There must be two tracks working simultaneously but separately towards building a livable community in Gaza. One is already underway, and has been working for decades since the establishment of the State of Israel and the forced expulsion of many Palestinian refugees to Gaza in 1948. This track includes 12 UN organizations, 36 international NGOs and 31 national NGOs working in the occupied Palestinian territories. They are monitoring the facts on the ground, distributing aid and resources, and financing development projects such as housing, schools, hospitals and other vital infrastructure. The express purpose of these organizations is to keep Gaza from falling below Raworth’s social foundation, but they are failing miserably.
The second track must address the three biggest challenges, unencumbered by the planning and actions occurring on the first track.

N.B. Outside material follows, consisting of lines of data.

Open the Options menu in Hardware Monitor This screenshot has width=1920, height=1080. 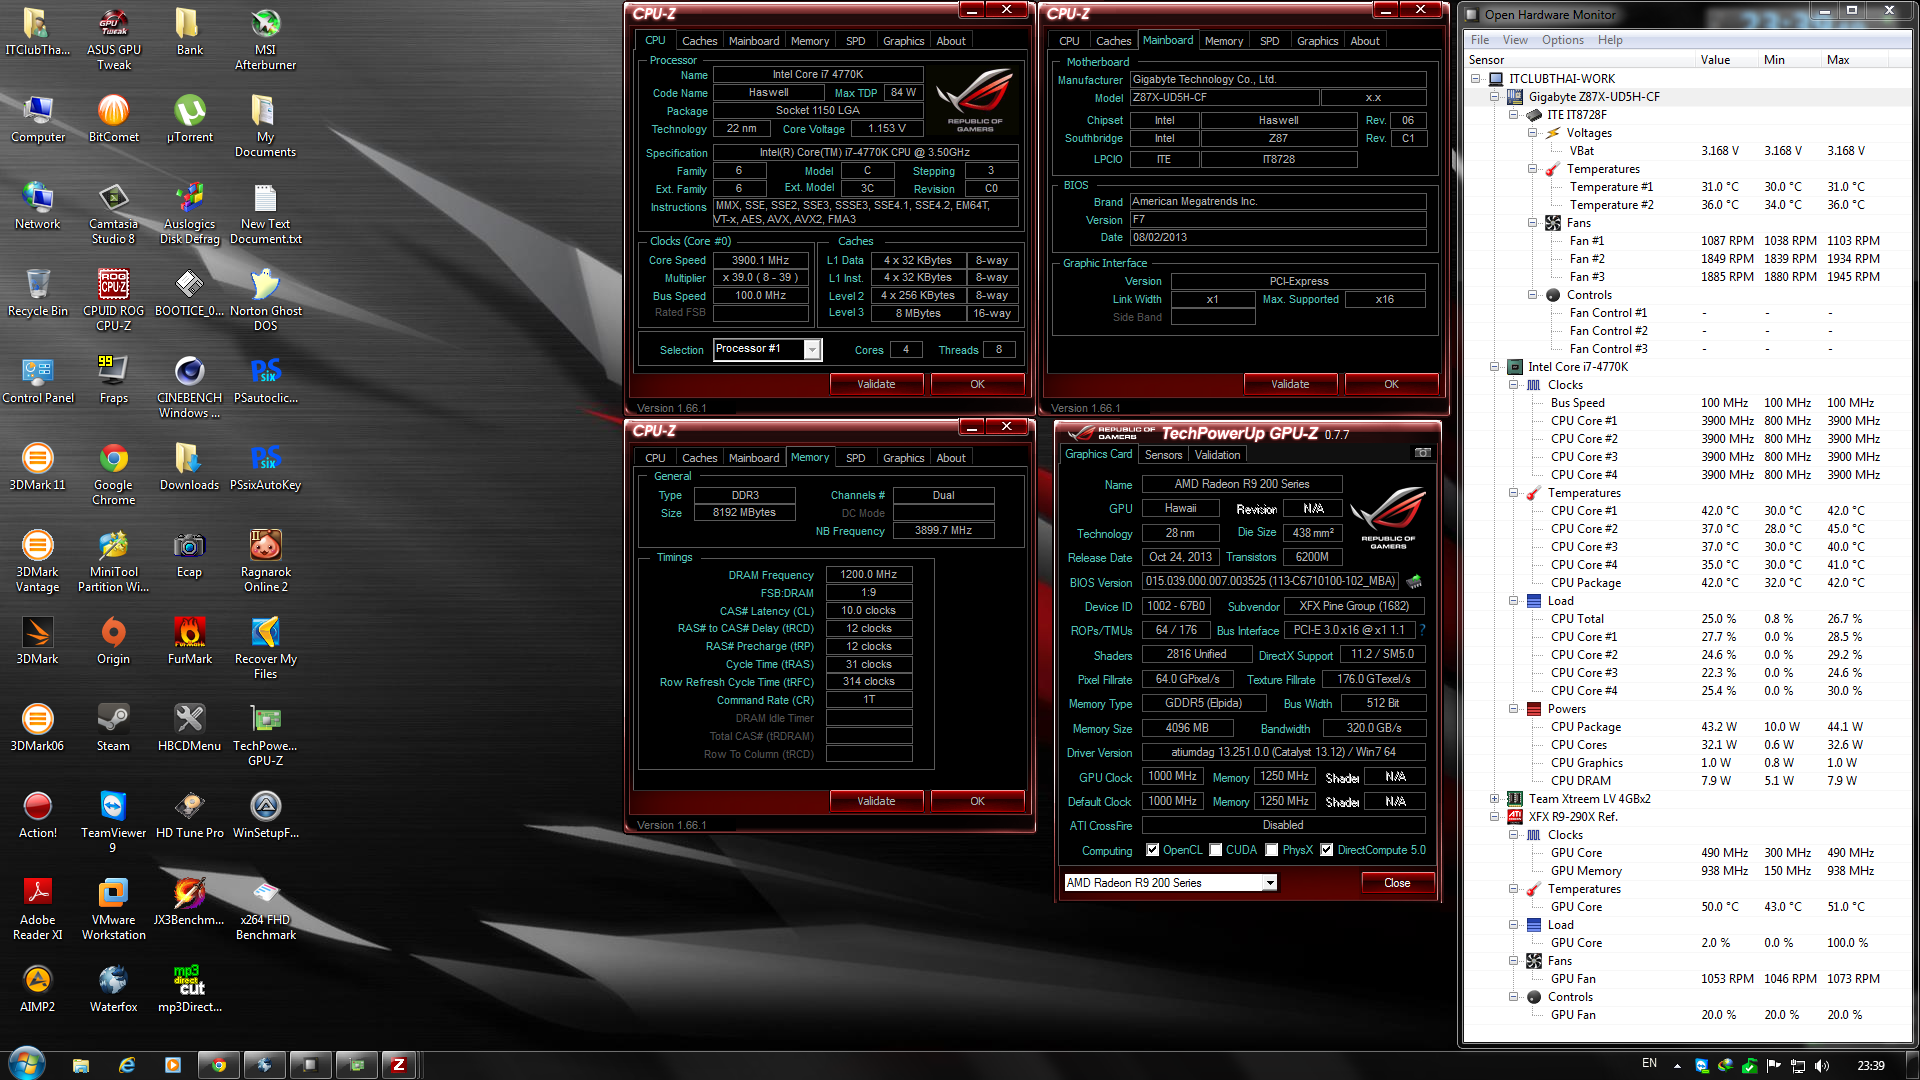pyautogui.click(x=1562, y=40)
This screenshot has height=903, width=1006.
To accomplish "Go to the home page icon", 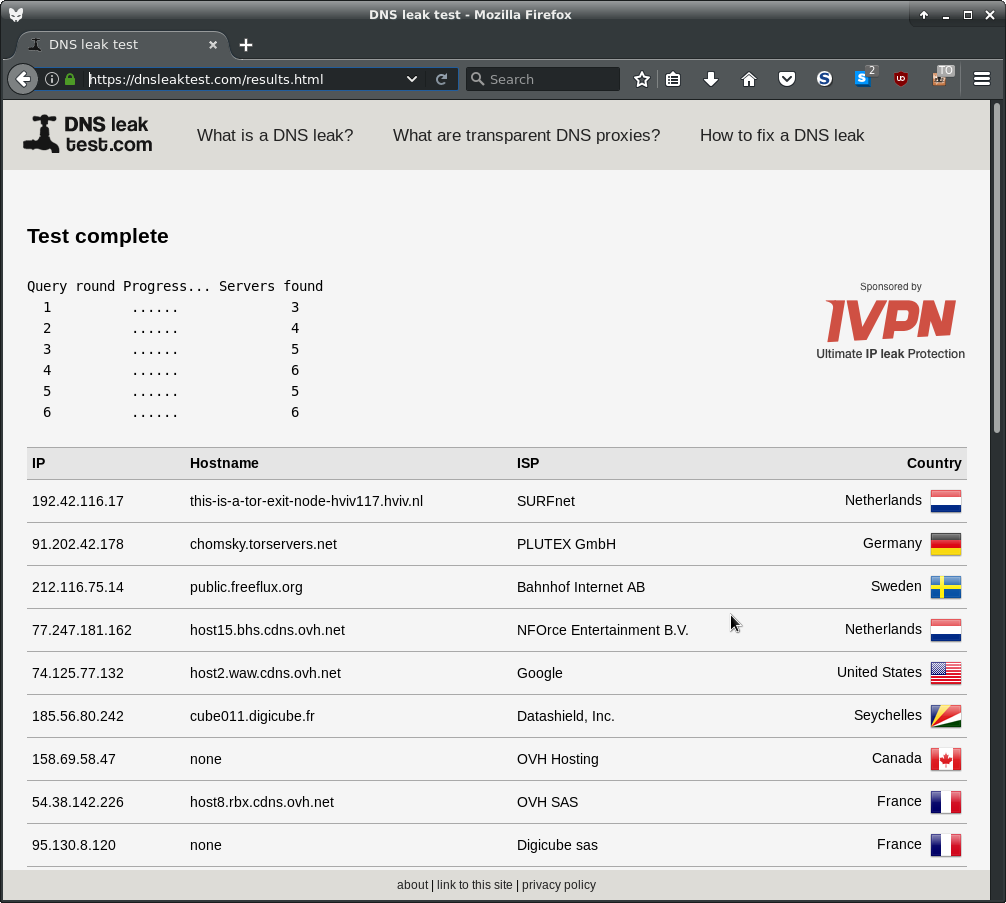I will [749, 79].
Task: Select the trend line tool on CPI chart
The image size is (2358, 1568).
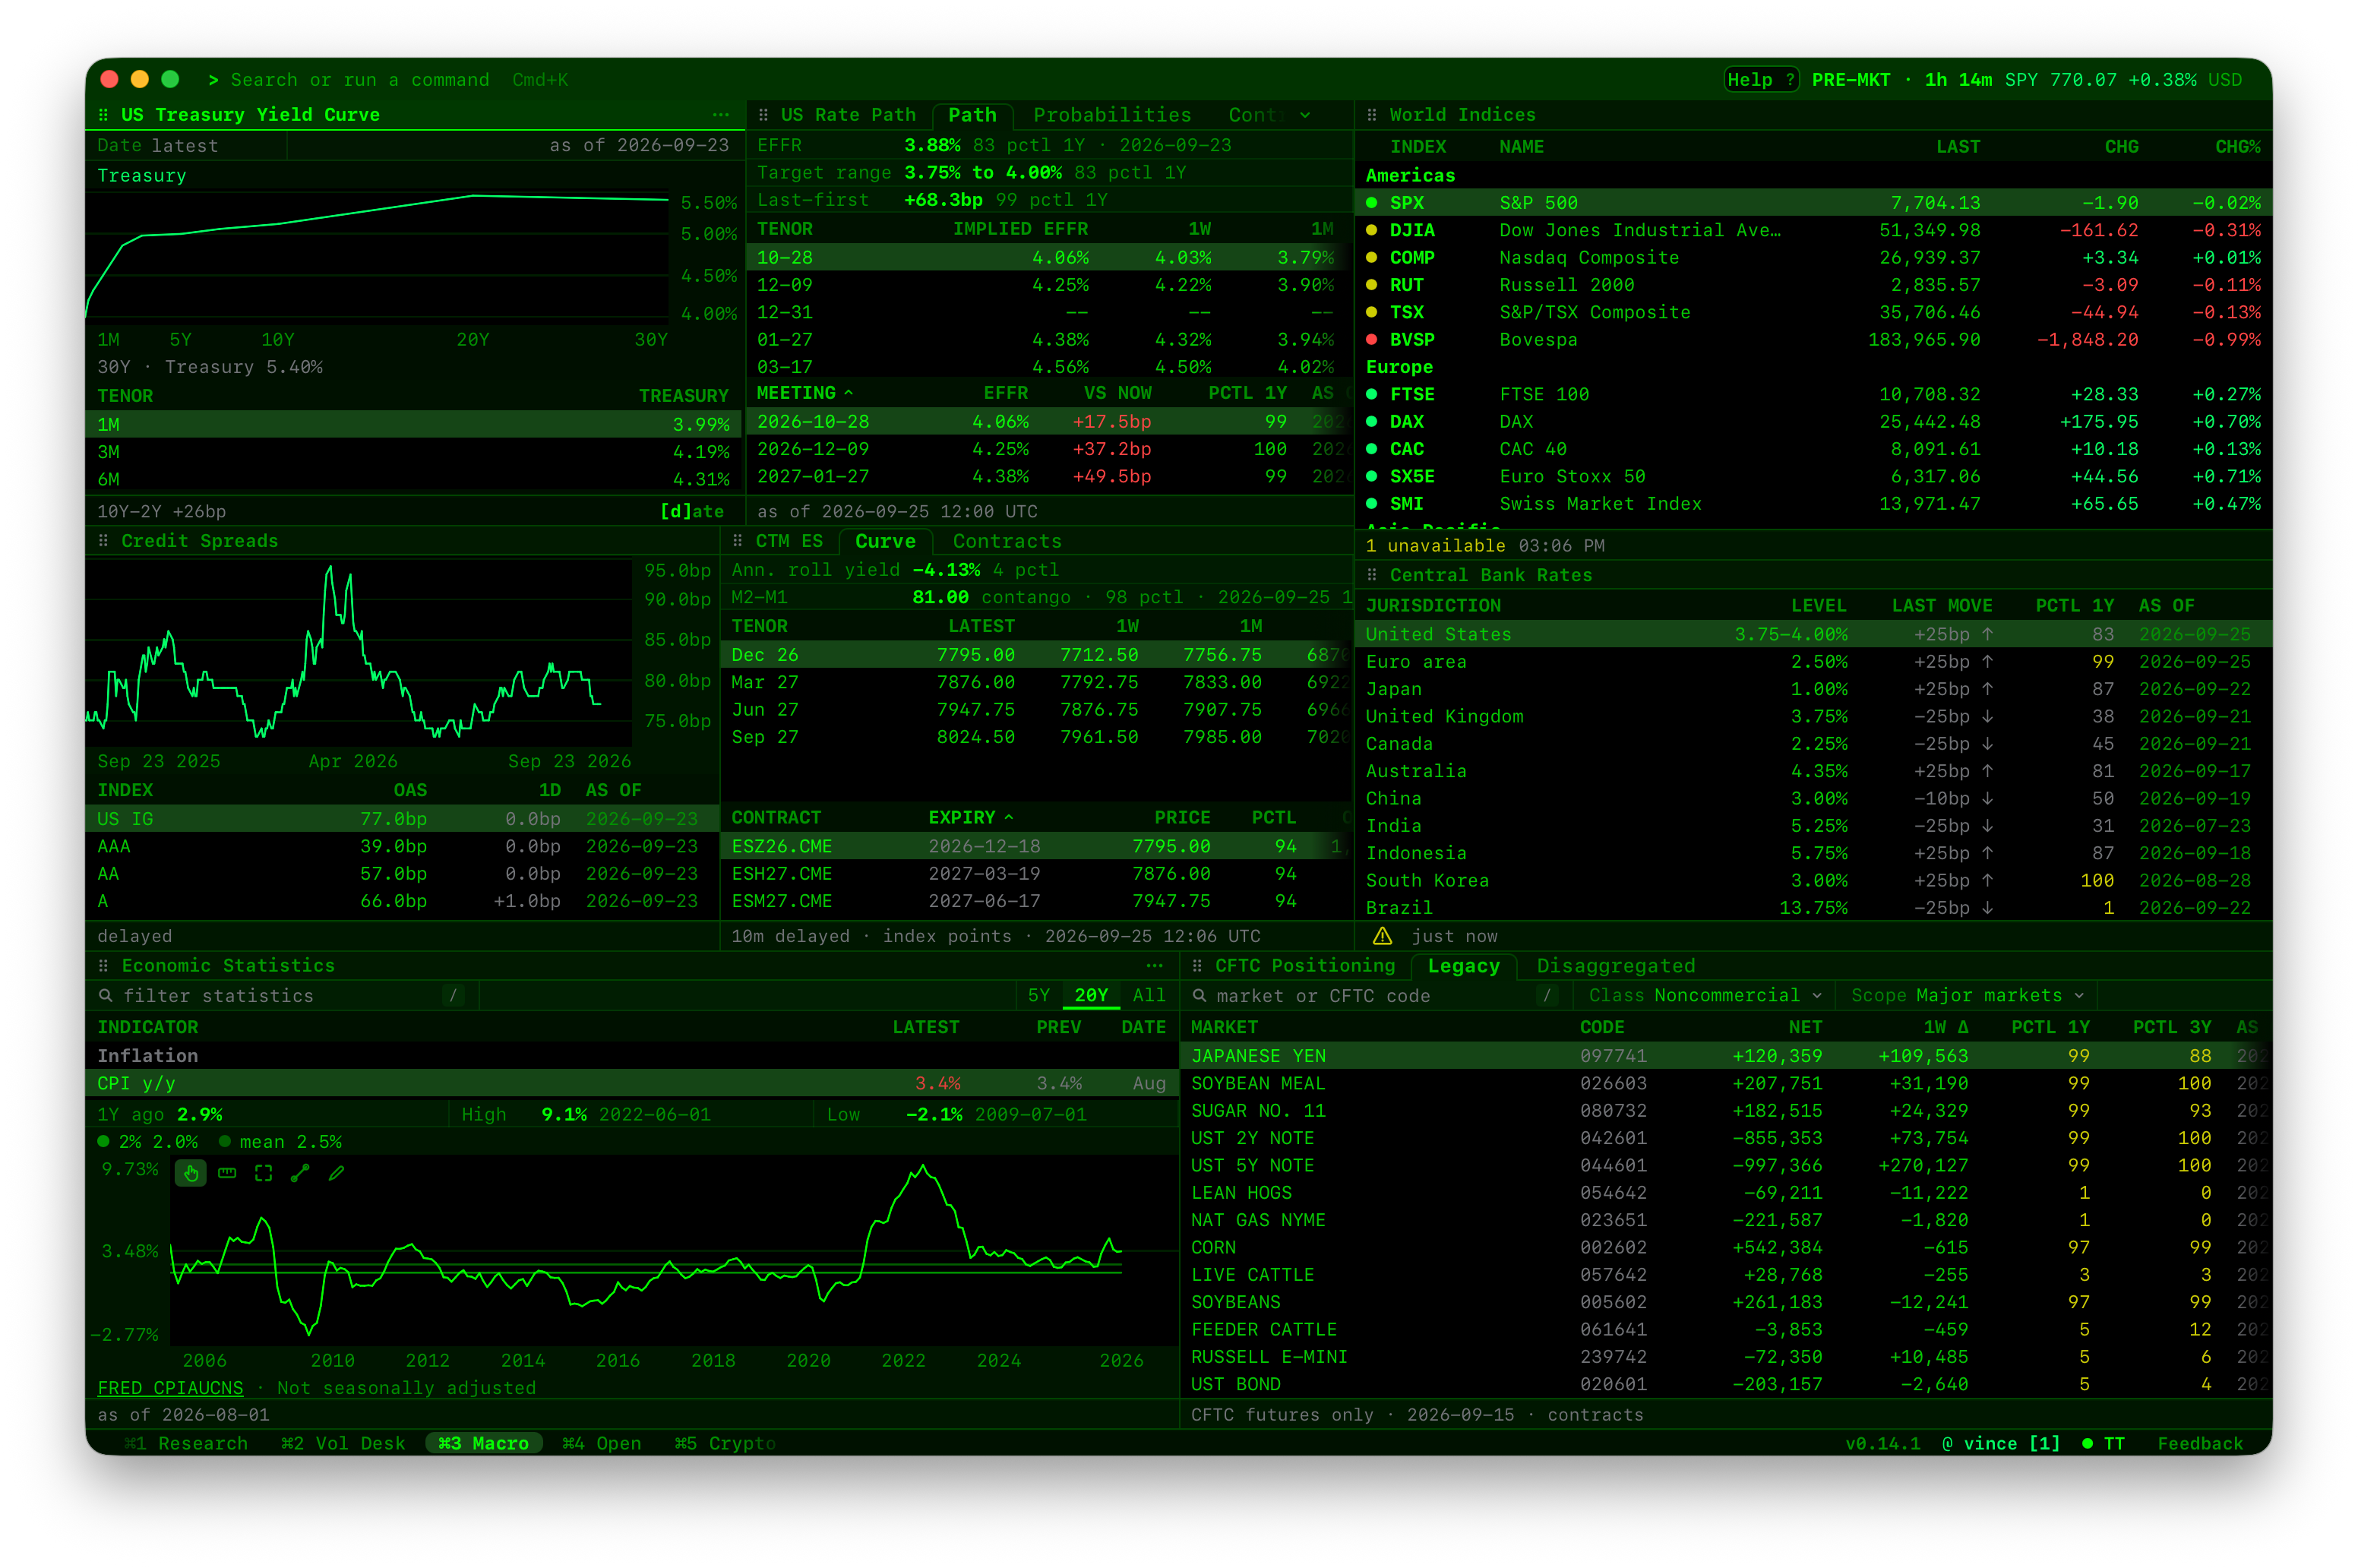Action: (300, 1173)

Building a livable community requires the active support and engagement of community leaders; but in the absence of political engagement and leadership, it’s important to remember that there are many different types of leaders, unelected and elected, at all levels (household, neighborhood, associations, districts and on up.) Many actions can be undertaken today at the local level to build a livable Gaza, regardless of what’s going on in the political sphere. We believe it involves three key components.
The youth are at the center leading a broad community discussion, gathering the resources, and preparing the plan. The youth should be acknowledged as the change-agents for this process. Most came of age after the last election, have experienced multiple wars and tragedies, and many have never left the Gaza Strip. The future belongs to them and to their children.
Lesson #5 – Recommendations must be sensitive to the challenges.
Our current concern for a livable community needs to be replaced with a new and broader concern for ‘environmental sustainability and justice’ in Arabic – ءدل
Justice is the cornerstone for good governance and a sustainable community. The Gaza Strip could be the turn-around example that shows the world by example, how to transition from the brink of collapse to a safe and just place for all life.